# Travail à faire
[1] Résumez en deux phrases le commentaire sur Marc 10:1-45.
[2] Reprenez le commentaire sur Marc 10:1-45 là où il s'arrête et poursuivez-en la rédaction.

# Extrait choisi
Souffrances et gloires

H. Smith

Le parfait Serviteur (Évangile selon Marc)

Marc 10:1-45

 

Cette portion de l'évangile place devant nous trois principes importants. Premièrement, le Seigneur reconnaît les relations naturelles telles qu'elles ont été établies à l'origine par Dieu, et ce qu'il y a de bon dans la créature. Il respecte le mariage (versets 2-12); il reçoit les enfants (versets 13-16); il reconnaît la droiture et l'amabilité naturelles (versets 17-22). Deuxièmement, les relations naturelles qui ont été établies et reconnues par Dieu ont été corrompues par l'homme. La relation du mariage a été altérée par la dureté du cœur de l'homme (verset 5); les enfants sont méprisés et ne comptent guère (verset 13); l'intégrité naturelle et les possessions terrestres sont employées pour séparer l'âme de Dieu, et empêcher les hommes d'entrer dans le royaume de Dieu (versets 22, 23). Troisièmement, la faillite de l'homme naturel est telle que ceux qui suivent Christ dans le royaume doivent être prêts à souffrir dans ce monde. Quelle que soit l'étendue de ses richesses terrestres, celui qui suit Christ doit charger la croix (verset 21), rencontrer la persécution (verset 30), et être prêt à prendre une place humble dans ce monde, en vue du monde à venir (verset 44). Christ, l'humble serviteur, donne l'exemple parfait d'un tel chemin (versets 33, 34, 45).

# Données sources
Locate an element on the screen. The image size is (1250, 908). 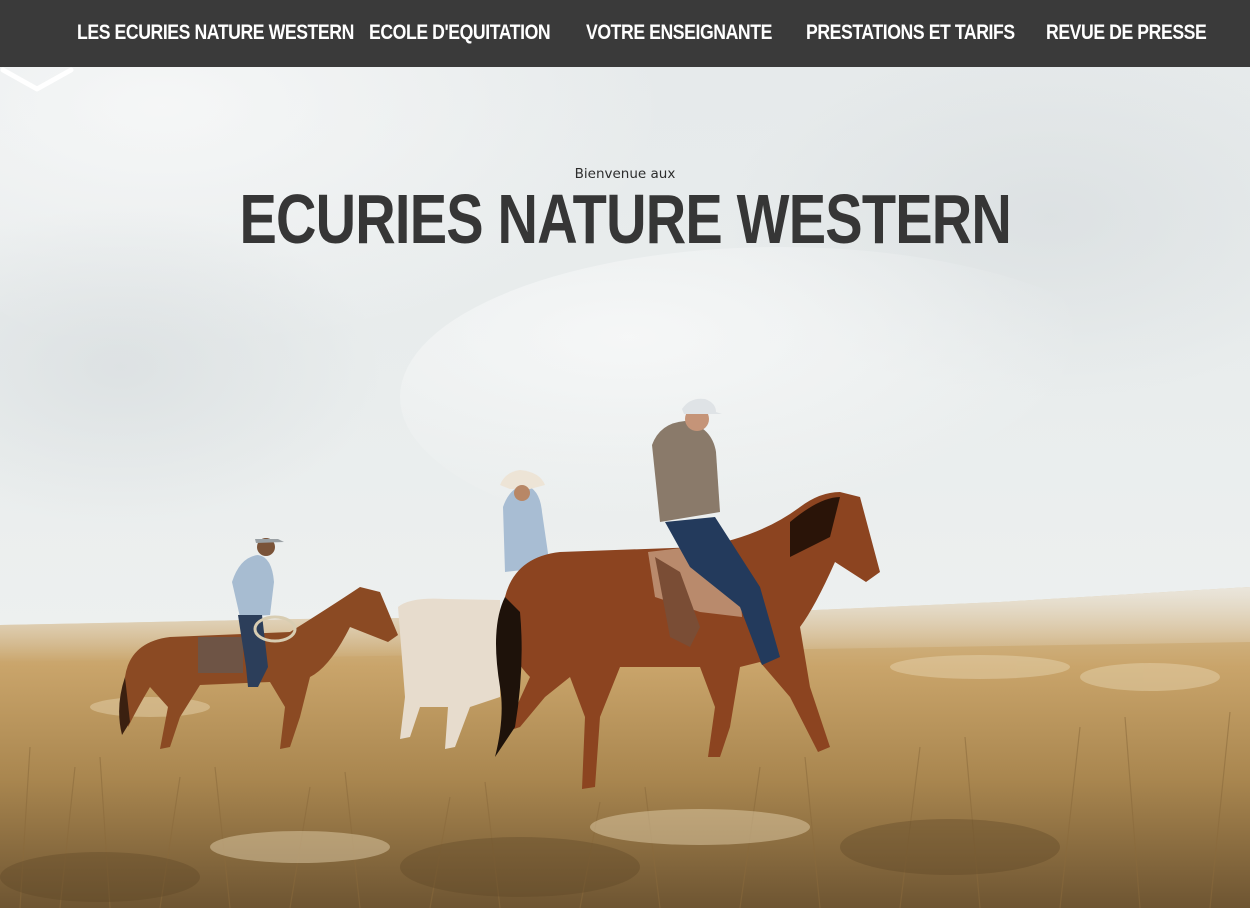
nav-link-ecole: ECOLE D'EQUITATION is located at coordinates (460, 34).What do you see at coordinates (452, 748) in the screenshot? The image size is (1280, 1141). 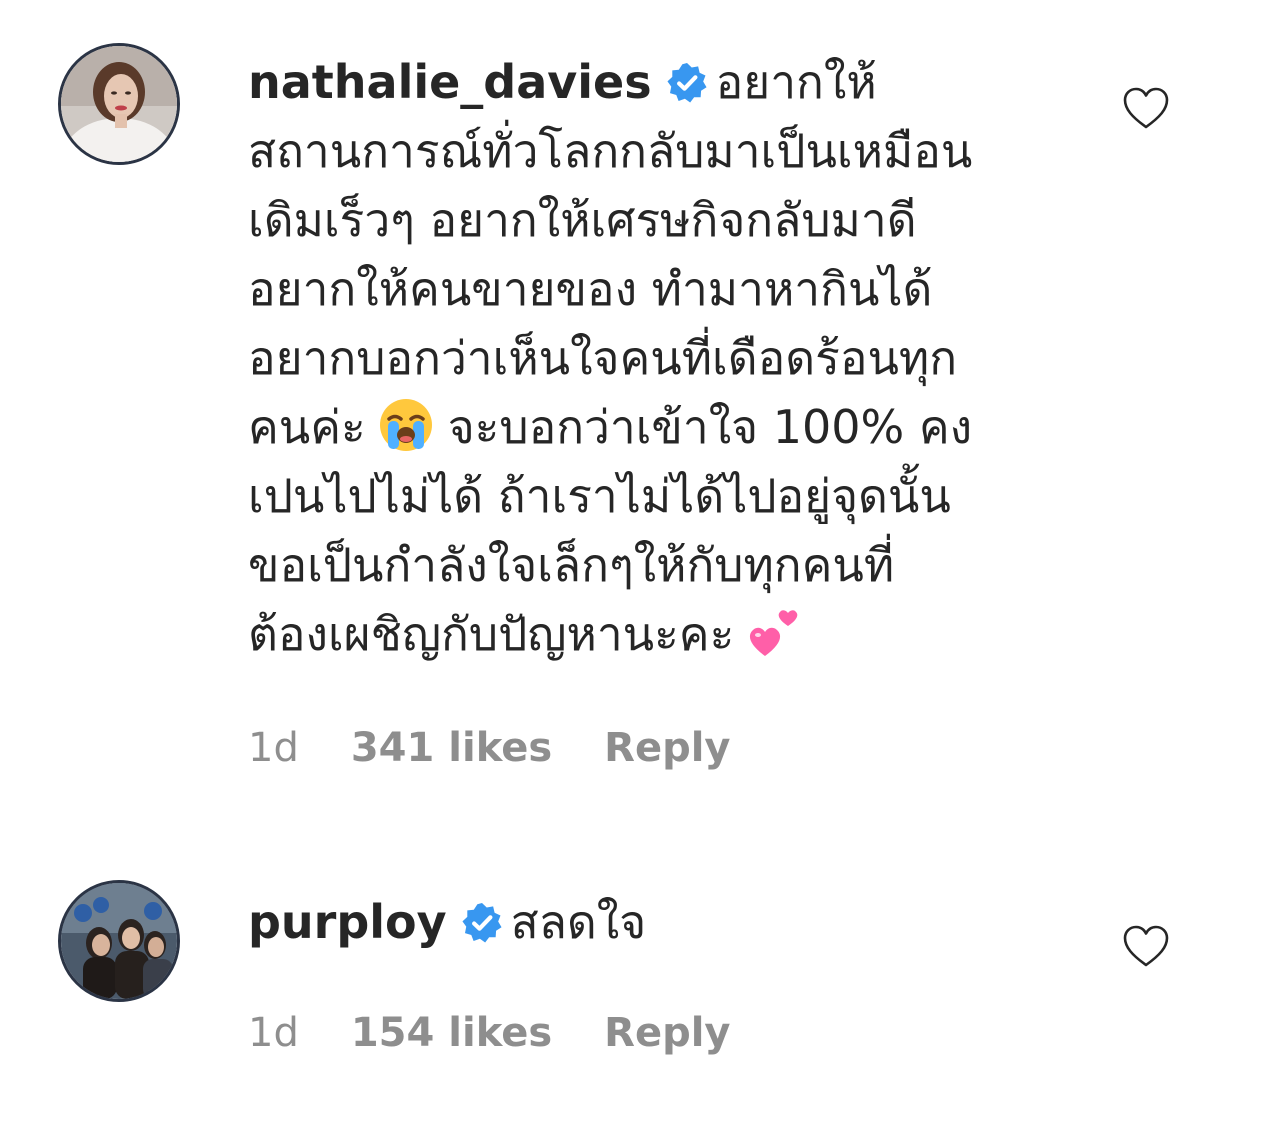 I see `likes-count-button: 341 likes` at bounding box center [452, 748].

...

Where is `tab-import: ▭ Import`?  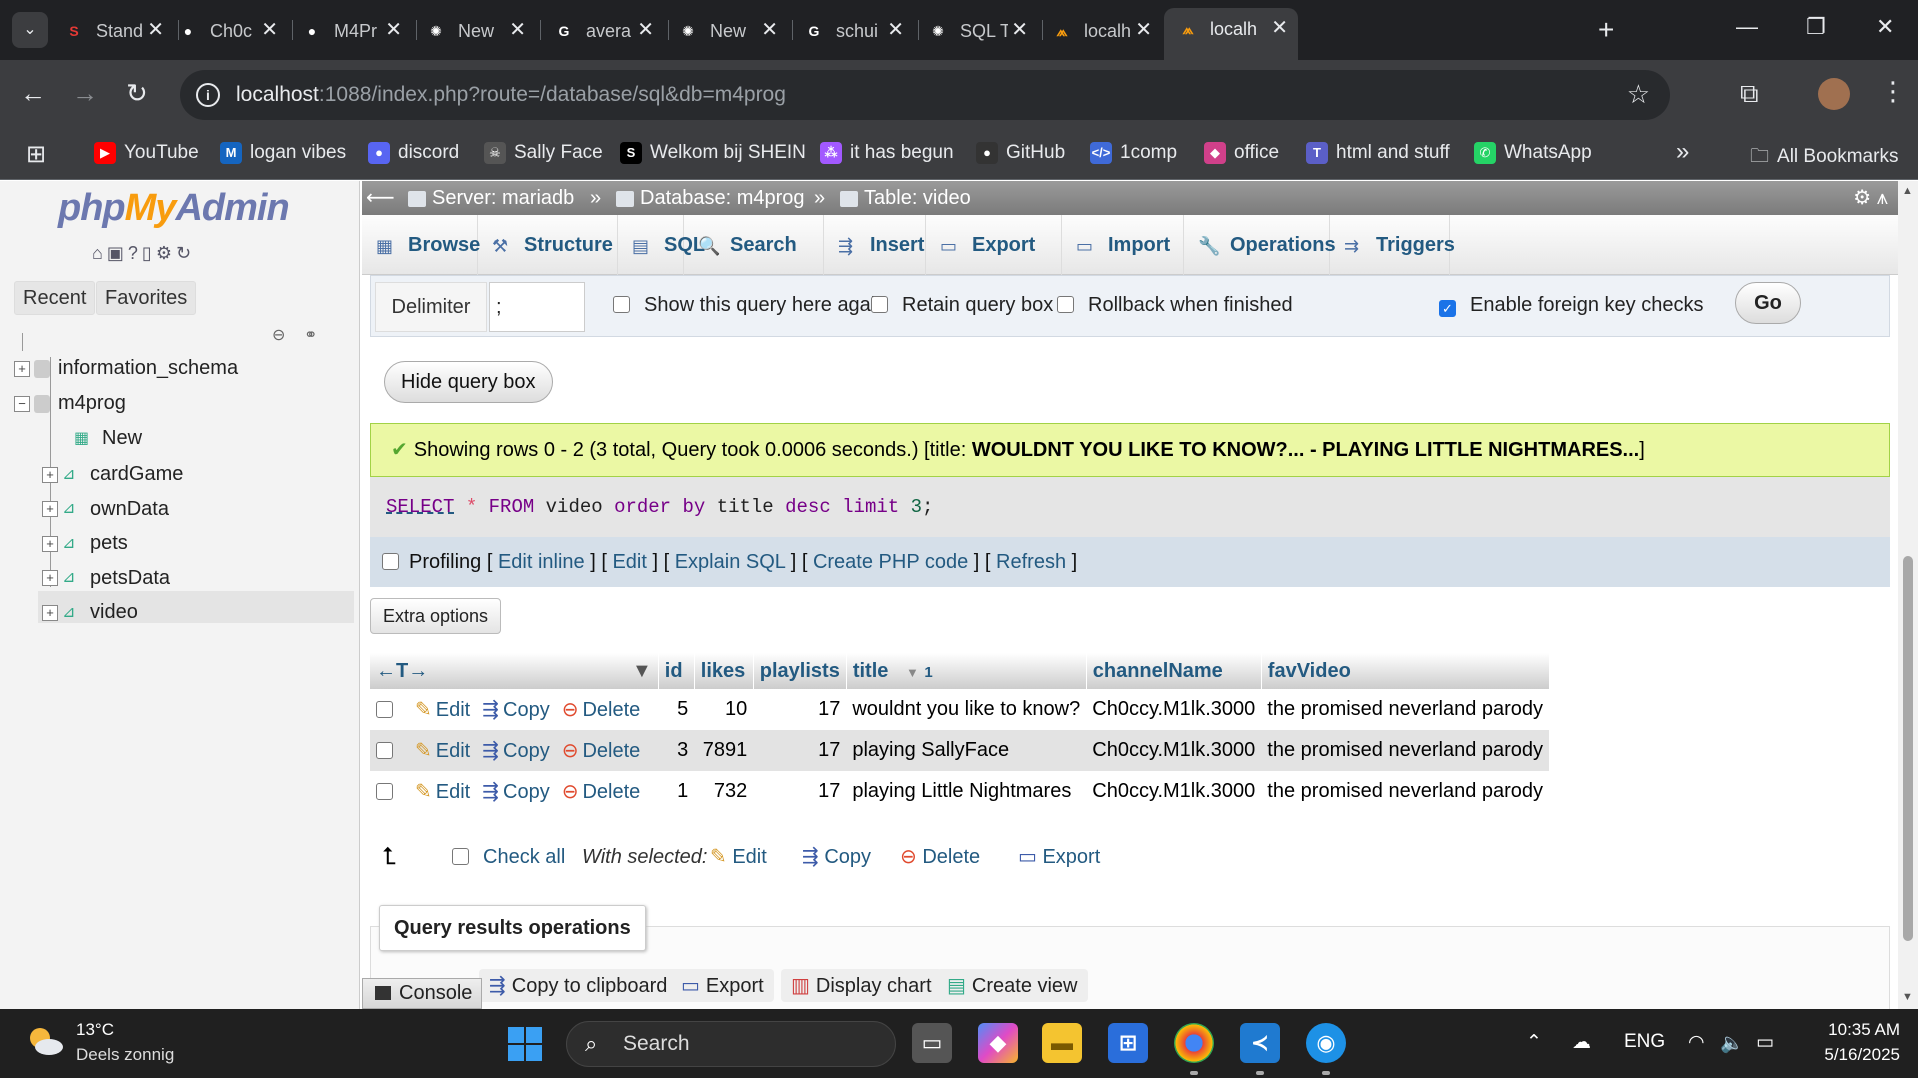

# Réponses ci-dessous
[1] Cette portion de l'évangile montre que le Seigneur reconnaît les relations naturelles établies par Dieu (le mariage, les enfants, la droiture naturelle), mais que l'homme les a corrompues. Du fait de cette faillite de l'homme naturel, celui qui suit Christ doit être prêt à souffrir dans ce monde et à y prendre une place humble, dont Christ, l'humble serviteur, donne l'exemple parfait.

[2]
Versets 1-12

Le sujet du mariage est amené par la question des pharisiens au Seigneur: «Est-il permis à un homme de répudier sa femme?» Il est clair qu'ils ne désiraient pas réellement apprendre la vérité, car nous lisons qu'ils vinrent à lui «pour l'éprouver». Apparemment, ils espéraient que la réponse du Seigneur leur permettrait soit de l'accuser d'ignorer ce que Moïse avait dit, soit d'excuser la pratique relâchée qui était répandue parmi eux. Mais comme toujours, lorsque dans leur folie les hommes cherchent à éprouver le Seigneur, c'est leur propre état qui se trouve entièrement dévoilé.

A la question: «Est-il permis?» le Seigneur répond en faisant appel à la loi. «Qu'est-ce que Moïse vous a commandé?» Dans leur réponse, ils cherchent à détourner la question du Seigneur, en parlant, non pas de ce que Moïse a commandé, mais de ce que Moïse a permis. En agissant ainsi, ils démontraient à leur insu la dureté de leur cœur. Ils négligeaient les commandements positifs de Moïse et ne parlaient que de préceptes spéciaux institués en raison de leur propre dureté. Les commandements étaient en accord avec le cœur de Dieu pour l'homme, tandis que les préceptes quant au divorce répondaient à l'état de leur cœur.

Après avoir dénoncé la dureté du cœur de l'homme, le Seigneur présente la vérité quant à la relation du mariage selon l'ordre de la création, tel qu'il a été établi par Dieu dès le commencement. Le Seigneur reconnaît ainsi le lien du mariage et permet au chrétien d'envisager cette relation selon l'ordre de la création et non pas selon les préceptes des hommes.

Dans la maison, le Seigneur souligne encore devant ses disciples combien il est grave pour un homme d'annuler le lien du mariage afin de satisfaire à ses convoitises envers une autre femme. Aux yeux de Dieu, c'est tomber dans le péché le plus dégradant.

Versets 13-16

L'incident suivant nous montre que même les disciples étaient étrangers à la pensée du Seigneur quant aux petits enfants. Ils pensaient probablement que le Seigneur était trop grand pour remarquer ces petits, et qu'ils étaient trop insignifiants pour attirer son attention. En reprenant ceux qui apportaient leurs petits enfants pour que le Seigneur les bénisse, les disciples donnaient une image tout à fait fausse de leur Maître; ils ne voyaient pas ce qui est si beau dans un enfant, et reniaient les principes du royaume qu'ils professaient prêcher.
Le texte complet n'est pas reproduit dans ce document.